A Methodology for the Development of an Automated Preprocessing and Wave Detection Algorithm for 12-Lead ECG Signals
摘要
Cardiovascular diseases are among the leading causes of death worldwide, highlighting the need to develop accessible and accurate diagnostic tools. This paper is meant to validate the proposed methodology for wave detection, developing an algorithm for automated detection of characteristic waves in 12-lead electrocardiogram (ECG) signals. An acquisition system based on the ADS1298 front-end was employed, along with simulator signals validated according to international standards. These signals are synthetic; they enable controlled testing but also constitute a limitation for direct clinical extrapolation. Signal preprocessing included IIR notch filtering and polynomial detrend baseline correction, significantly improving signal quality for wave detection.

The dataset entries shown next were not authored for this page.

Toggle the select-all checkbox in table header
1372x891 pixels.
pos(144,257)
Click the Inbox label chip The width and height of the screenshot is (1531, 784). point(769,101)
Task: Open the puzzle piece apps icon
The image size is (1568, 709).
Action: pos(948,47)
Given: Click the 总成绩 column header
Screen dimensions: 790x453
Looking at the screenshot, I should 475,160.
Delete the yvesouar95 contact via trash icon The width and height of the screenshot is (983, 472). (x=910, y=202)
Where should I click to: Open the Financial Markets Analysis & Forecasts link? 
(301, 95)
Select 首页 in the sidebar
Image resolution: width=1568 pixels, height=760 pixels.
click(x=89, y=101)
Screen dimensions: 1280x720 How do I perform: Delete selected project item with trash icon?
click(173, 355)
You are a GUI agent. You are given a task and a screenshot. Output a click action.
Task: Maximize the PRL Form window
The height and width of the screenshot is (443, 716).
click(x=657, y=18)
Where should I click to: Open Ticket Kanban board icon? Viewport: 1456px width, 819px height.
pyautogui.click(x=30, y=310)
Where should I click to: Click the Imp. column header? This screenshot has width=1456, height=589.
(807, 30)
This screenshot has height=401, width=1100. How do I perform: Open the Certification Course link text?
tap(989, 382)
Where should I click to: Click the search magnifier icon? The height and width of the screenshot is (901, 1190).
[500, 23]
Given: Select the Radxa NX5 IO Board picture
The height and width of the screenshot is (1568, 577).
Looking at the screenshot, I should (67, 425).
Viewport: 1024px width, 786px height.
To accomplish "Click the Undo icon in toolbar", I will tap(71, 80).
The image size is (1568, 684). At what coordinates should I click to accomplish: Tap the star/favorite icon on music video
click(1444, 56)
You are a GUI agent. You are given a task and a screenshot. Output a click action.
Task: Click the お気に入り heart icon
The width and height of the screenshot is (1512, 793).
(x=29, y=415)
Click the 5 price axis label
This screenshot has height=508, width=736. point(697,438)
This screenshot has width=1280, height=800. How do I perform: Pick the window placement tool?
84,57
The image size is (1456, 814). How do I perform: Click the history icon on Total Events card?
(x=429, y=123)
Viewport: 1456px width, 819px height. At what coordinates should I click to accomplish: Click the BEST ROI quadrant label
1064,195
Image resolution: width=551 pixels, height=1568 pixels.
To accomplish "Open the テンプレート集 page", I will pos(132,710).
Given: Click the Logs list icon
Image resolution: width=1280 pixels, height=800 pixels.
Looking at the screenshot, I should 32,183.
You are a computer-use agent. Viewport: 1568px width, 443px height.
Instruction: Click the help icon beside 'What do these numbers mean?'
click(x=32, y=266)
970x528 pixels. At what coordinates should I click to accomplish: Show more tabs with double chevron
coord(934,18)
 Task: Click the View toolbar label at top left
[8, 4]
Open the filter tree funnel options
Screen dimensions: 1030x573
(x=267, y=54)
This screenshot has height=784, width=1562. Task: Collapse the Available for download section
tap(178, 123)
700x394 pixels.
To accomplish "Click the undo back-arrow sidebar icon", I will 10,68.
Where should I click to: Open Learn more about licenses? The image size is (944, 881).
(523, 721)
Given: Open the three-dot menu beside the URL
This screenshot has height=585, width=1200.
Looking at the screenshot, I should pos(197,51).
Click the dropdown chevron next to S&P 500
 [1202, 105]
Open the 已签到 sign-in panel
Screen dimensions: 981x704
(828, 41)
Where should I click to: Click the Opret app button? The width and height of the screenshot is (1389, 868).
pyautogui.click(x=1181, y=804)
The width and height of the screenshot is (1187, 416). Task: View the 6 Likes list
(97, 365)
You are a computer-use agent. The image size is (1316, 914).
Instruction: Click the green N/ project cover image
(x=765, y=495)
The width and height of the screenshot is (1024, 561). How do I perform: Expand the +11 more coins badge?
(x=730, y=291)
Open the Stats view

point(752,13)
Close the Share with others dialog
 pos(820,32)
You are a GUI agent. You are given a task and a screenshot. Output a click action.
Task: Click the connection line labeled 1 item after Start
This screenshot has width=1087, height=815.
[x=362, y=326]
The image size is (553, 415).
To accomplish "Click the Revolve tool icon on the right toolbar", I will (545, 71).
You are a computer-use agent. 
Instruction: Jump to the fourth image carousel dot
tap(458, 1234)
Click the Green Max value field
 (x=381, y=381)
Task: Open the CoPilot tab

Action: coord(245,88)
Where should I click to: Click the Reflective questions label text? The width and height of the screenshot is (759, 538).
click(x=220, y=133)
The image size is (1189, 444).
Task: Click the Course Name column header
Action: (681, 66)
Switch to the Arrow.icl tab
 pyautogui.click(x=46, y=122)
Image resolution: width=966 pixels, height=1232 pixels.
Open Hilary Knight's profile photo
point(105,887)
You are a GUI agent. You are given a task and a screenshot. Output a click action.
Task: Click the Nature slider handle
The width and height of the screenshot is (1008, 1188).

The BioSPPy library was integrated for R-wave detection, local minima detection for Q and S waves, adaptive temporal windows for T-wave identification, and phasor transform for identifying conducted and non-conducted P waves, the latter being particularly relevant for diagnosing atrioventricular blocks (AVB). The algorithm was evaluated in four scenarios: normal sinus rhythm, first-degree AVB, and second-degree AVB Mobitz types I and II. Unlike commercial algorithms with closed architectures, this proposal has the potential for implementation in embedded systems or digital clinical platforms, offering an effective solution for automated diagnosis.